• **Raw records**:
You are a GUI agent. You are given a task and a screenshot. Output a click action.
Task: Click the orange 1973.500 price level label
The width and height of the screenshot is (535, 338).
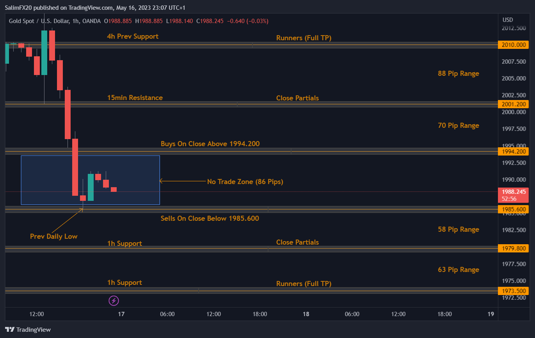513,291
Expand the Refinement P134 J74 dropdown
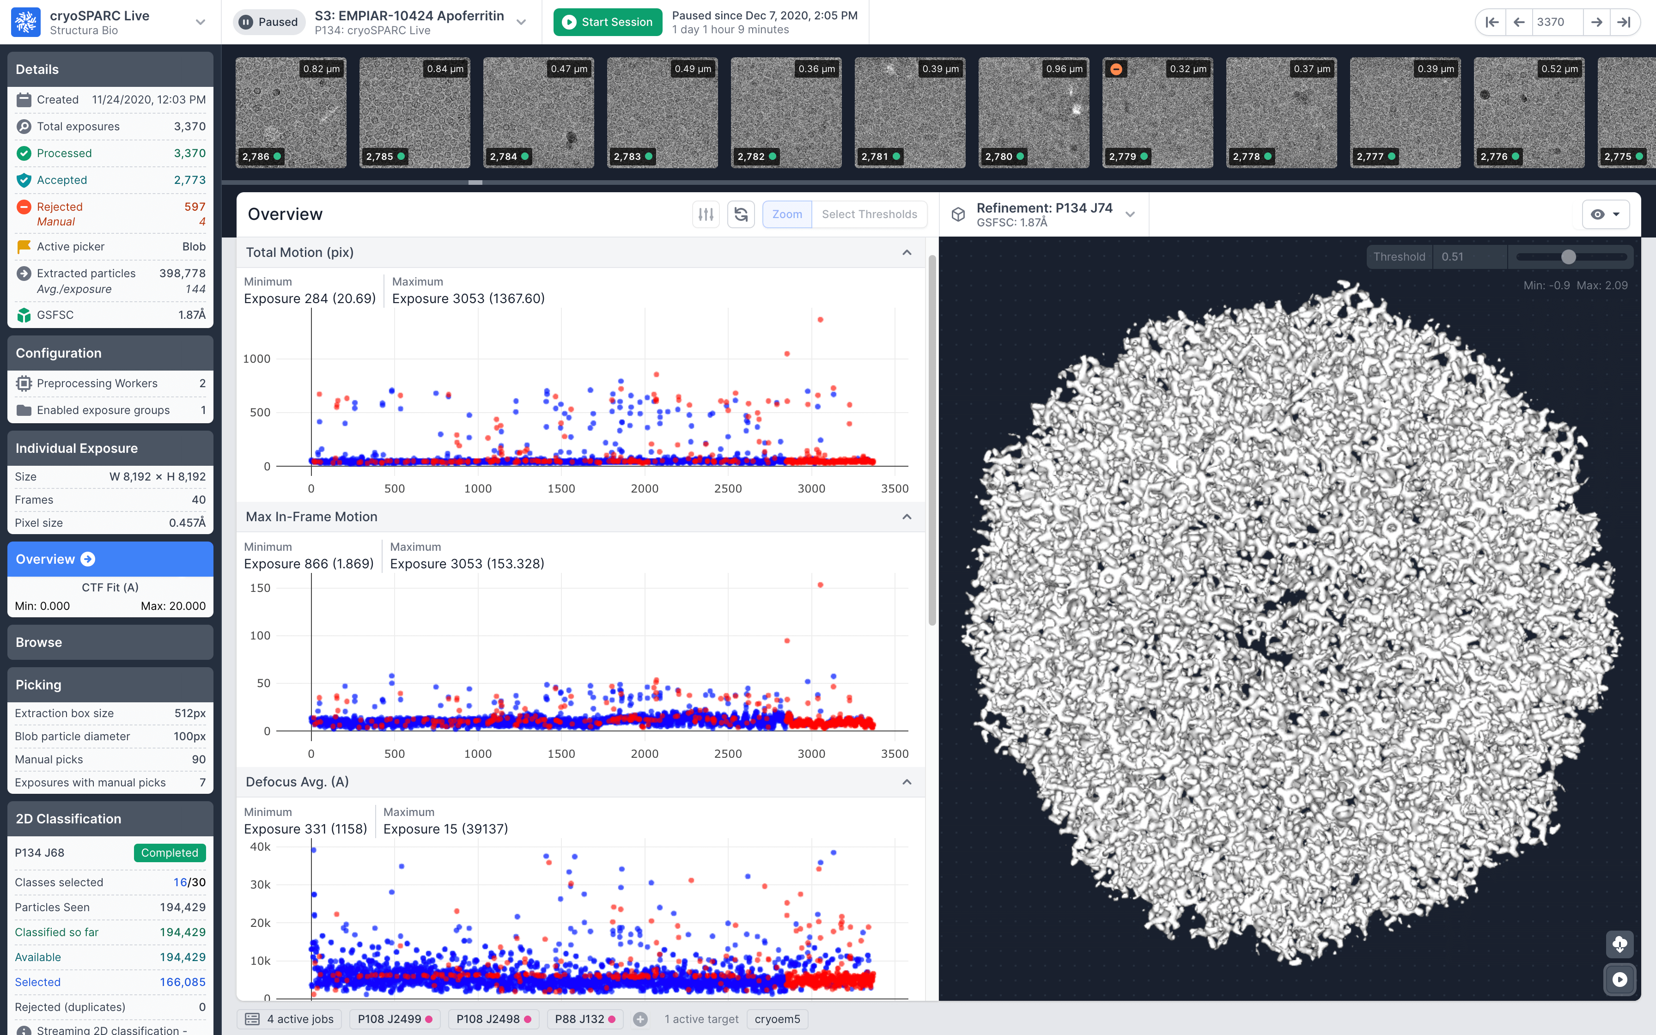 tap(1130, 214)
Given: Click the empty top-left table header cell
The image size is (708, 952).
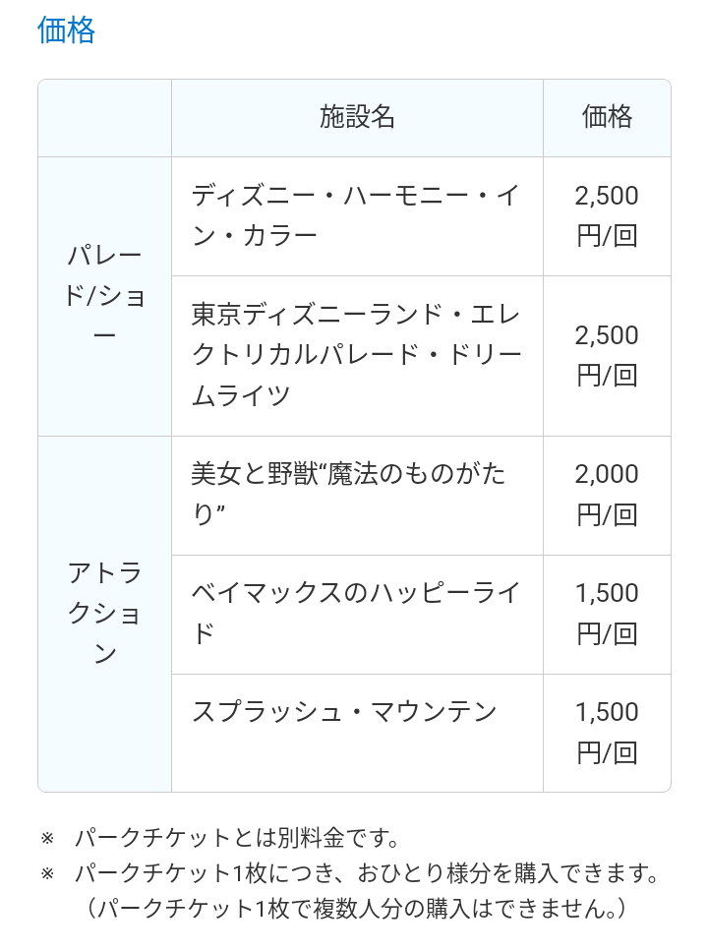Looking at the screenshot, I should (x=104, y=118).
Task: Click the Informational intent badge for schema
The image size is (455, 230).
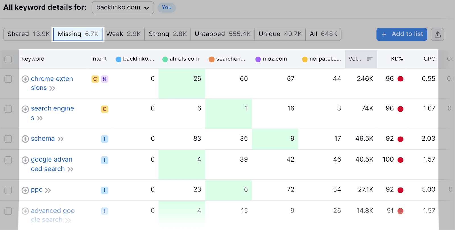Action: pos(104,139)
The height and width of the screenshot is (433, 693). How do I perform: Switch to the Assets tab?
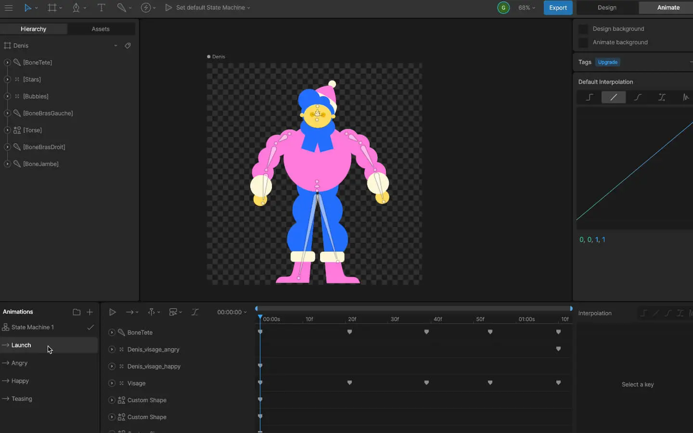coord(101,29)
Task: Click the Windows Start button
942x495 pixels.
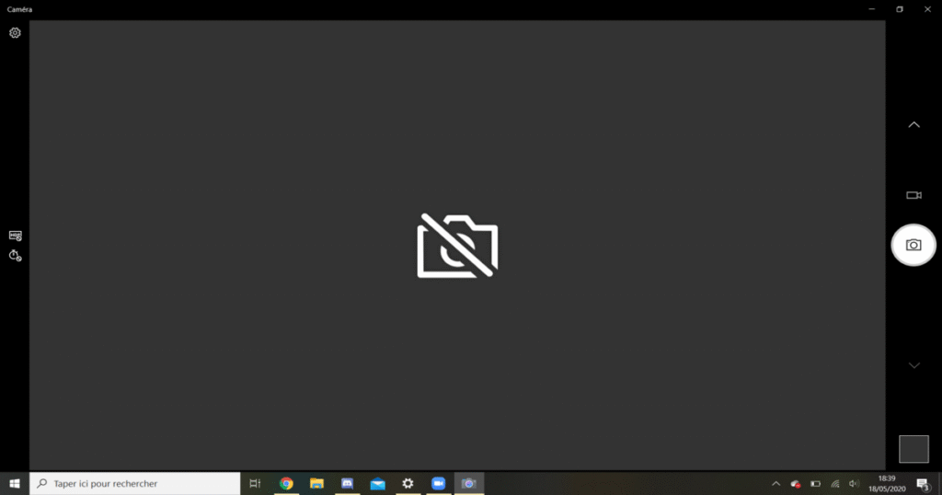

• **What is needed**:
Transcribe every row above word for word, leaving the pictures out.

• **Answer for the task**:
You are a GUI agent. You are given a task and a screenshot. Output a click action.
Task: Click the orange 1973.500 price level label
The width and height of the screenshot is (535, 338).
513,291
Expand the Refinement P134 J74 dropdown
 tap(1130, 214)
Given: Click the empty top-left table header cell
The image size is (708, 952).
Looking at the screenshot, I should (x=104, y=118).
Task: Click the Informational intent badge for schema
The image size is (455, 230).
Action: pos(104,139)
The height and width of the screenshot is (433, 693). How do I perform: Switch to the Assets tab?
coord(101,29)
Task: Click the Windows Start button
942x495 pixels.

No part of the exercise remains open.